THE TASK
Whenever a line in the listing contains "computer", copy that line.

GIVEN INFORMATION

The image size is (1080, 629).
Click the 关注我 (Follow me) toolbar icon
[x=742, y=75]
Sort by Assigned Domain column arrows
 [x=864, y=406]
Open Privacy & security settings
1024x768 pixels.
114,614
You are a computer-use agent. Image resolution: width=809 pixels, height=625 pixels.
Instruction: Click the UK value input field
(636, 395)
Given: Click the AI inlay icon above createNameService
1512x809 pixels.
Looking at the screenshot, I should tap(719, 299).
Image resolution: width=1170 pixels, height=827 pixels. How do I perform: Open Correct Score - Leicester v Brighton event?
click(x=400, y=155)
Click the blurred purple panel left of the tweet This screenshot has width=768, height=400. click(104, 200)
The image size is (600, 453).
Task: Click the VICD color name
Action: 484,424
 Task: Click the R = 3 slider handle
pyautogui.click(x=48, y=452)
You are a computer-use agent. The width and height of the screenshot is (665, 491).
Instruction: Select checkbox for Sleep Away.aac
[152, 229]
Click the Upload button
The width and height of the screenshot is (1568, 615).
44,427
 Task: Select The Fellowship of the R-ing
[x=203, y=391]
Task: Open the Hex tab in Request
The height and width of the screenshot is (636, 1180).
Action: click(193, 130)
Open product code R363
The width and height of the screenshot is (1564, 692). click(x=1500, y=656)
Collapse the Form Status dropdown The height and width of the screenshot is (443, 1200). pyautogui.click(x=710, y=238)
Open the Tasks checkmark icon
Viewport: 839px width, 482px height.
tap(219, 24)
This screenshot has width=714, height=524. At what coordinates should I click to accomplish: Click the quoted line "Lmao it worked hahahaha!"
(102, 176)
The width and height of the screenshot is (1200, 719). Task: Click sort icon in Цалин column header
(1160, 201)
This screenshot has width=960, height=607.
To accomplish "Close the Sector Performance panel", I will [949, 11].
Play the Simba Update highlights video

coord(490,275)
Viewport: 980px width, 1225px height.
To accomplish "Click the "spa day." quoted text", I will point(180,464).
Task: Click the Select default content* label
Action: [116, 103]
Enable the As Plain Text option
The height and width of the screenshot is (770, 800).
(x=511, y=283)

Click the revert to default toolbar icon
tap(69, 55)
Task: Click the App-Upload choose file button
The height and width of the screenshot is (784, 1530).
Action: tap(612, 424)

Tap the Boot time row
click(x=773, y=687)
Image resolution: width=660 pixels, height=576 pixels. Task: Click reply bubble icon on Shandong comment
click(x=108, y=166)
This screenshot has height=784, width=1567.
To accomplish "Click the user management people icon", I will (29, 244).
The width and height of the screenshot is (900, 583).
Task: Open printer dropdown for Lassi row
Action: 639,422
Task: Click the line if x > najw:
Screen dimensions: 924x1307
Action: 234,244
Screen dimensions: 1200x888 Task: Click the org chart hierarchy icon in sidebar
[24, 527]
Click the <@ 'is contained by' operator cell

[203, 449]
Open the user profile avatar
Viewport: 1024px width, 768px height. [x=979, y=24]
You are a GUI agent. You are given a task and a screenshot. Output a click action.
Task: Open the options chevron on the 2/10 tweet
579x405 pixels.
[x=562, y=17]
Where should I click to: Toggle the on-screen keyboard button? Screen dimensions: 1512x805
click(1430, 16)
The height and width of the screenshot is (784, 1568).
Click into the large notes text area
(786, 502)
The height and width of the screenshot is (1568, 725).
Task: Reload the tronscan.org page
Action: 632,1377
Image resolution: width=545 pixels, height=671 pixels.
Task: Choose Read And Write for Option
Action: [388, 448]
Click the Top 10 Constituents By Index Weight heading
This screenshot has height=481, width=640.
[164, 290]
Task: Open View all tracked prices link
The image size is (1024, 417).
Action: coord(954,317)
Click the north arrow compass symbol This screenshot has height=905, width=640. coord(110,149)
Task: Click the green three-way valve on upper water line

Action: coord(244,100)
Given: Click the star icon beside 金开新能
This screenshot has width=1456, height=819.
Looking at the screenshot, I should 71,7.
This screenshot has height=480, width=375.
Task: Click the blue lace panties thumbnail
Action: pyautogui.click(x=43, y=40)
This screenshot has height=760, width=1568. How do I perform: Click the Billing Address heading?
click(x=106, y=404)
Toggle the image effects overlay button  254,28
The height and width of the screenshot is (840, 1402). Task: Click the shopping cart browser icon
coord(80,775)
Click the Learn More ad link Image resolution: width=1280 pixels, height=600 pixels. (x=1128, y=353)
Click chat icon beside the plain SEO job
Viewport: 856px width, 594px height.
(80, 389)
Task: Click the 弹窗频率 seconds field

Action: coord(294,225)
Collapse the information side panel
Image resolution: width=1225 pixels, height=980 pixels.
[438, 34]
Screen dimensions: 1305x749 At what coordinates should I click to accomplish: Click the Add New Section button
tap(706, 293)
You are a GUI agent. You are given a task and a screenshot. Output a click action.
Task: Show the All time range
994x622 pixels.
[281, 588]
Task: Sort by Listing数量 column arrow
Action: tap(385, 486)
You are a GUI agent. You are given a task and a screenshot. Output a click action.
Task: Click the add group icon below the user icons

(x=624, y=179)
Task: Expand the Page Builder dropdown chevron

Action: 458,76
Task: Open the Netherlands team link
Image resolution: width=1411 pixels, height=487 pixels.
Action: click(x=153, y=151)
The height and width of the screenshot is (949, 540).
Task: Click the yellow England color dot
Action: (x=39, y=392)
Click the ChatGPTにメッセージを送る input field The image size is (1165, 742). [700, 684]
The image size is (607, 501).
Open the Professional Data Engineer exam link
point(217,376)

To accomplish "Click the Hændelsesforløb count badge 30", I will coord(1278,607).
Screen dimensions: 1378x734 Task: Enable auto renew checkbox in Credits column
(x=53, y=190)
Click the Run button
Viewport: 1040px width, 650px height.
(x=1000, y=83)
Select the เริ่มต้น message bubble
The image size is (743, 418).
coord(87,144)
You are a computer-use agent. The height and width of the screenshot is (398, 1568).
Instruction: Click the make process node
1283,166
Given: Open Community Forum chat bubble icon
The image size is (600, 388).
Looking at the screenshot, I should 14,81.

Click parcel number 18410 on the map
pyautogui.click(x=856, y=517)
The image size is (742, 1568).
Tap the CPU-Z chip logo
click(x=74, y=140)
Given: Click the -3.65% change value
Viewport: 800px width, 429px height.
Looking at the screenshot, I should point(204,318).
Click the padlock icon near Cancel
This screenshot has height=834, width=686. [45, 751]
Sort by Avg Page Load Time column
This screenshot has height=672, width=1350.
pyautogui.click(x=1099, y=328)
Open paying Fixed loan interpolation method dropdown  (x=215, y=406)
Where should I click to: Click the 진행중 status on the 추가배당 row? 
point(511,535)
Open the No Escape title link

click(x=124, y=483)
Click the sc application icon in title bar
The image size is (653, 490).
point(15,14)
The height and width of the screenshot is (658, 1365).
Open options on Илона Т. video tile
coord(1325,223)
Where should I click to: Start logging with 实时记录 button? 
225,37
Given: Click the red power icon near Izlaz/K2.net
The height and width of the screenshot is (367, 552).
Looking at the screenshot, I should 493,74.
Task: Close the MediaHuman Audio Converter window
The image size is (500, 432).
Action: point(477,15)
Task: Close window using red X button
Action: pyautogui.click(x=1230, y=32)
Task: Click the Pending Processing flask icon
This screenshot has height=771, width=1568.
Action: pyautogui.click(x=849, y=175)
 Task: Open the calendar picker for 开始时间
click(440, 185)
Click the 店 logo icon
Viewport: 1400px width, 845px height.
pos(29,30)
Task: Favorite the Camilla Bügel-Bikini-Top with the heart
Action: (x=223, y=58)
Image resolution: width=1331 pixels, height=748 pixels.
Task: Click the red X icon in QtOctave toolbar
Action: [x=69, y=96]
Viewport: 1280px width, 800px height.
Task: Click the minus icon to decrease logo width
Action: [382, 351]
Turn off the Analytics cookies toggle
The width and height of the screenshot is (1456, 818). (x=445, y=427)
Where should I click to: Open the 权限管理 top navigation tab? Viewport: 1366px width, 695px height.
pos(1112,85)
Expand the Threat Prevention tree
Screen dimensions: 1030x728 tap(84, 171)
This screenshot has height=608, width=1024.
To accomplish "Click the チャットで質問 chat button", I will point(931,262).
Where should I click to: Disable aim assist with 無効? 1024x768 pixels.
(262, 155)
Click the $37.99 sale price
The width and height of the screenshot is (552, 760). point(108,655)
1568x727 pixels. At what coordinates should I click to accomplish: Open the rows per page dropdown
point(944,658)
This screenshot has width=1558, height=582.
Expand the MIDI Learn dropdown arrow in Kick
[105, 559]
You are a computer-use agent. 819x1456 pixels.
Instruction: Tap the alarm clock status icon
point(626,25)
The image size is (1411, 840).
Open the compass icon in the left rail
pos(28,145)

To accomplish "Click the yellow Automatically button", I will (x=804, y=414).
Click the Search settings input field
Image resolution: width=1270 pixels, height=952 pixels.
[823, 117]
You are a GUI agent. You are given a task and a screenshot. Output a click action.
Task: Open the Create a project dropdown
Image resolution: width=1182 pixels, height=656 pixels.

RESULT BELOW
You are a computer-use agent. Image resolution: width=809 pixels, height=625 pixels.
You are a computer-use agent. The width and height of the screenshot is (665, 491).
You are a computer-use agent. The height and width of the screenshot is (398, 1568).
You are a computer-use agent. 819x1456 pixels.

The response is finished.